The federal Weatherization Assistance Program funds efficiency upgrades for low-income homes, including insulation, air sealing, and furnace replacement. Waitlists can stretch for months, but the improvements permanently reduce energy consumption and lower future bills. Households can contact their state energy office or dial 211, the national helpline that connects callers to local assistance programs, to learn what is available in their area.
None of these programs, alone or combined, are scaled to wipe out $23 billion in accumulated debt. But for a household staring at a final notice, knowing that a payment plan or forgiveness program exists can keep the lights on long enough to stabilize.
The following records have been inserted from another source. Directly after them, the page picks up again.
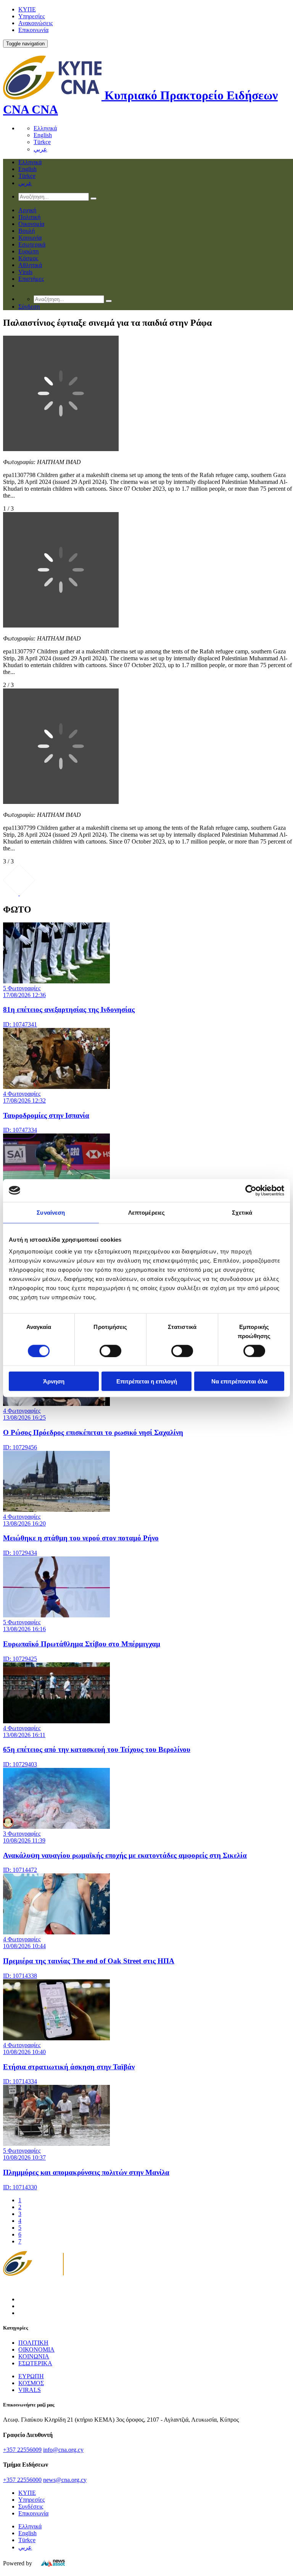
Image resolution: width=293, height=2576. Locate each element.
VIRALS (29, 2390)
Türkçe (42, 142)
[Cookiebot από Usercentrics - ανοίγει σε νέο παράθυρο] (250, 1190)
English (43, 135)
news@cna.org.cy (65, 2480)
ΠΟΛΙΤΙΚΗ (33, 2342)
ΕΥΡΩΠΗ (31, 2376)
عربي (40, 149)
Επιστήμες (31, 278)
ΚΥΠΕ (27, 9)
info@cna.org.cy (63, 2449)
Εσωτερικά (31, 244)
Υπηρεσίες (31, 16)
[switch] (110, 1351)
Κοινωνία (30, 237)
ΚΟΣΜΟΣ (31, 2383)
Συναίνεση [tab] (51, 1212)
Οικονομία (31, 224)
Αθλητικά (30, 265)
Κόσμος (28, 258)
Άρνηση (53, 1381)
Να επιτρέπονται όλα (239, 1381)
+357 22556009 (22, 2449)
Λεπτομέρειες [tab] (146, 1212)
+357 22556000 (22, 2480)
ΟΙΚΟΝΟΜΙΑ (36, 2349)
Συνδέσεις (30, 2506)
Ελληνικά (45, 128)
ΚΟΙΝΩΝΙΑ (33, 2356)
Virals (25, 272)
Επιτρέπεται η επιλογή (146, 1381)
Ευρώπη (28, 251)
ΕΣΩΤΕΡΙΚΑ (35, 2363)
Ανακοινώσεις (35, 23)
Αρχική (27, 210)
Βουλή (26, 230)
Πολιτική (29, 217)
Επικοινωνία (33, 30)
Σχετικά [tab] (242, 1212)
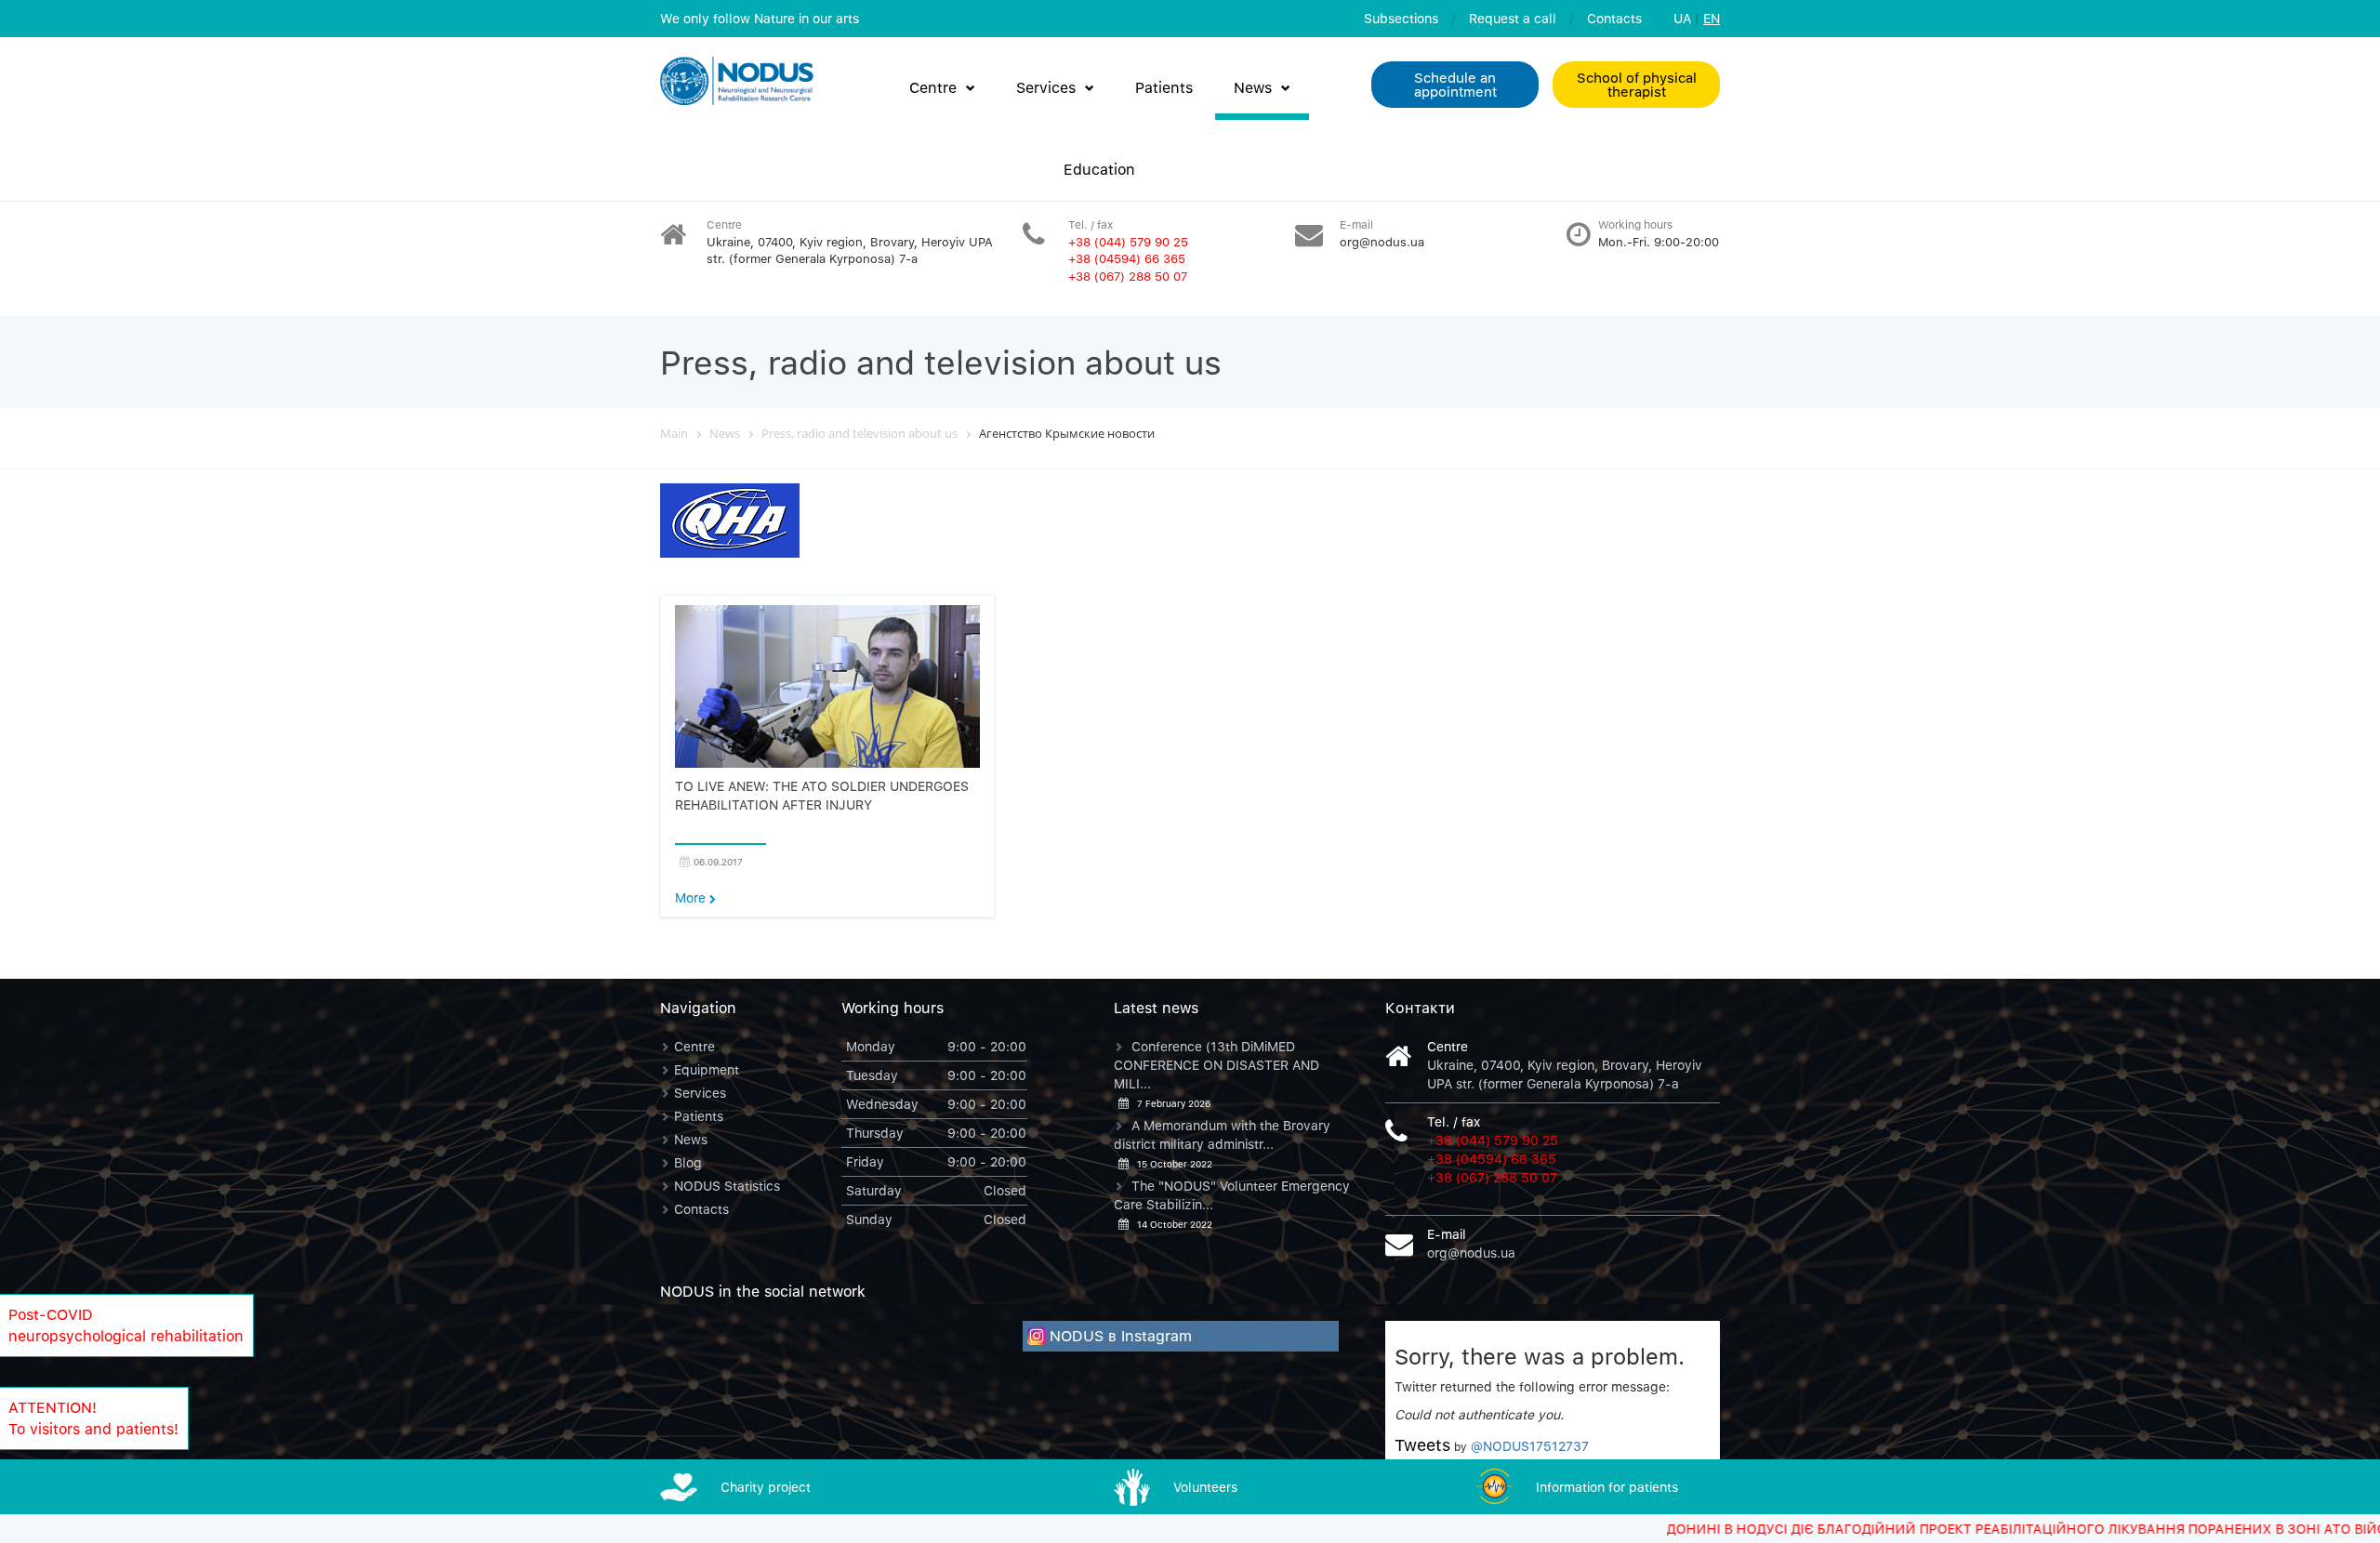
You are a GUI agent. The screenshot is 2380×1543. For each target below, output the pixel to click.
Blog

The debt keeps compounding, and the safety net is not keeping pace
What makes the current moment different from previous spikes in utility hardship is the persistence. Energy arrears surged during the COVID-19 pandemic, but emergency federal aid and eviction moratoriums provided a temporary cushion. That cushion is gone. Pandemic-era utility protections have expired in nearly every state, and the supplemental LIHEAP funding Congress approved in 2021 and 2022 has been spent. Households that never fully recovered from pandemic-era debt are now layering new balances on top of old ones, and interest, late fees, and reconnection charges accelerate the spiral.
As additional years of EIA-112 data accumulate, researchers will be able to link disconnection patterns more directly to policy changes, weather events, and economic shocks. For now, the available evidence points in one direction: the number of families who cannot afford to power their homes is large, it is not falling, and the federal response remains far smaller than the problem it is trying to solve.